二月つごもりころに
(枕草子)
~清少納言の能力を試してみたら… !
雪景色になった京都市内
(京都市左京区・上京区)
Kyoto city covered in snow
「二月つごもりころに」(枕草子)を現代語で
二月(きさらぎ。ここでは陰暦で)の下旬のころに、風が激しく吹いて、空は真っ黒なうえに、雪が少し舞い散った日に、清涼殿の北側の黒戸のところへ主殿寮(とのもりょう)の役人が来て、「ごめんください。」
とあいさつの言葉を述べるので、御簾(みす)のところへ寄ったところ、
「これは、藤原公任(きんとう)の宰相様のお手紙です。」
と言って差し出すのを見ると、懐紙に、
「少し春あるここちする」
と書いてあるのは、なるほど今日の空もようとぴったり合致しているので、この上(かみ)の句はどうつけたらよかろうかと、考えあぐねてしまった。

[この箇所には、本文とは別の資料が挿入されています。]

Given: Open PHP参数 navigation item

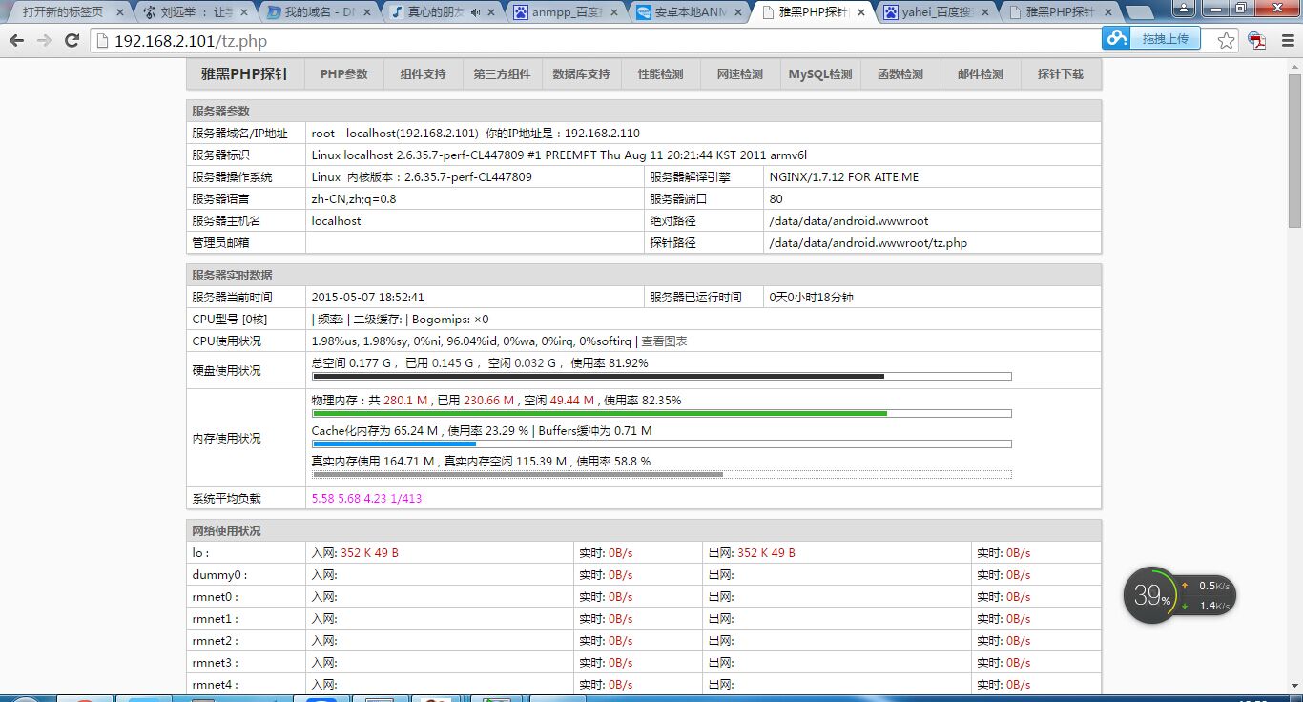Looking at the screenshot, I should (343, 74).
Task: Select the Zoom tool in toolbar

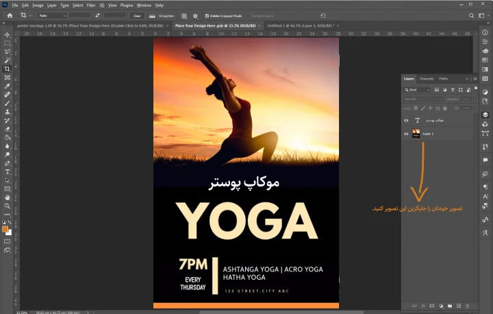Action: click(7, 206)
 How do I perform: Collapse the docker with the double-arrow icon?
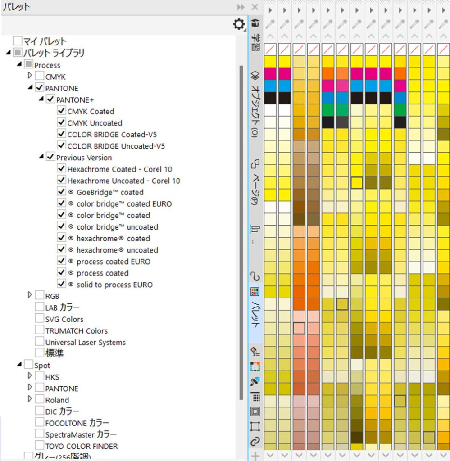pyautogui.click(x=241, y=7)
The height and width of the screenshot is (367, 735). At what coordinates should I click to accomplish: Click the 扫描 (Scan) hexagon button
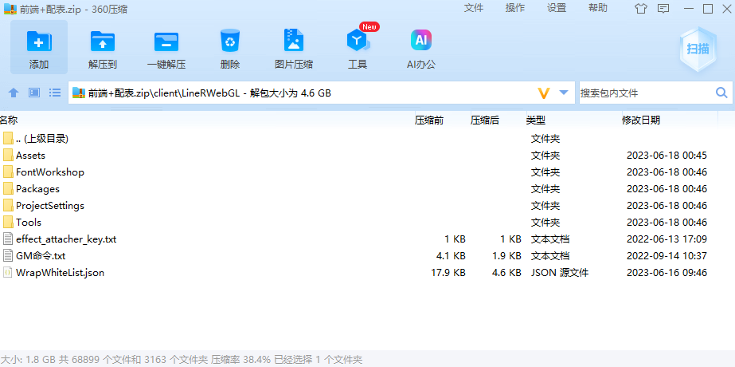coord(697,49)
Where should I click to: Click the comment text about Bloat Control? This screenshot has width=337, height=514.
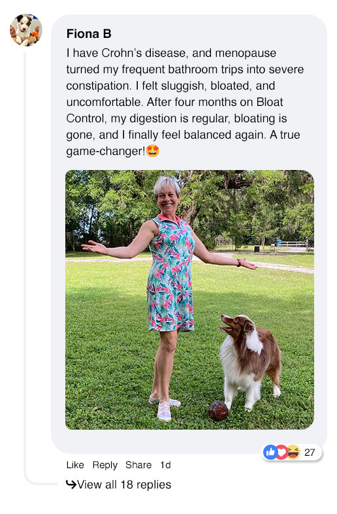(185, 102)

「どんな方が殿上(てんじょう)にはいらっしゃるの?」
と尋ねると、
「あのお方や、このお方です。」
と名前をあげる。どのお方もみなこちらがはずかしく思うほどの立派な方々だが、中でも宰相公任様へのご返事を、どうしていい加減に言ってやれようかと、胸の内ではつらいので、中宮さまにお目にかけようと思うけれども、ちょうど帝がおいでになって、お二人はお休みになっている。主殿寮の役人は、早く、早くとせき立てる。なるほど、下手なうえに、返事が遅いとなったら、全く取りえがないから、ままよ、どうにでもなれと覚悟を決めて、
「空寒み花にまがへて降る雪に」
と、寒さにふるえふるえしながら返事を書いて使いの者に渡して、相手方が今ごろ私の返事をどう評価しているだろうと思って、身も消える思いだ。

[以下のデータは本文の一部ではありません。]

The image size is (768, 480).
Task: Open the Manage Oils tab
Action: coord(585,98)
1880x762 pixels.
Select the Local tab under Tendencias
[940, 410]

この評価を知りたいと思う一方、けなされでもしていたら、そんな言葉は聞きたくないと思っていると、
「源俊賢(としたか)の宰相様などが、『やはり(清少納言はたいした方だから)、帝に申し上げて掌侍(ないしのすけ)に任官させよう。』と評定なさった。」
と(結論)だけを、左兵衛督(さひょうえのすけ)で、当時近衛中将(このえのちゅうじょう)でいらっしゃった方〔=藤原実成〕が、お話ししてくださった。
かなり上位の貴族たちが何かで顔を合わせている席。そこで才媛で評判高い清少納言のことが話題になる。そしてその才能がどの程度のものか試そうということになる。相手が女性だという意識ももちろんある。当代きっての歌人でもある藤原公任(きんとう)が短連歌(こちらを)の前句(七七)を贈る… 清少納言はそれにどんな付け句(五七五)を返してくるか…。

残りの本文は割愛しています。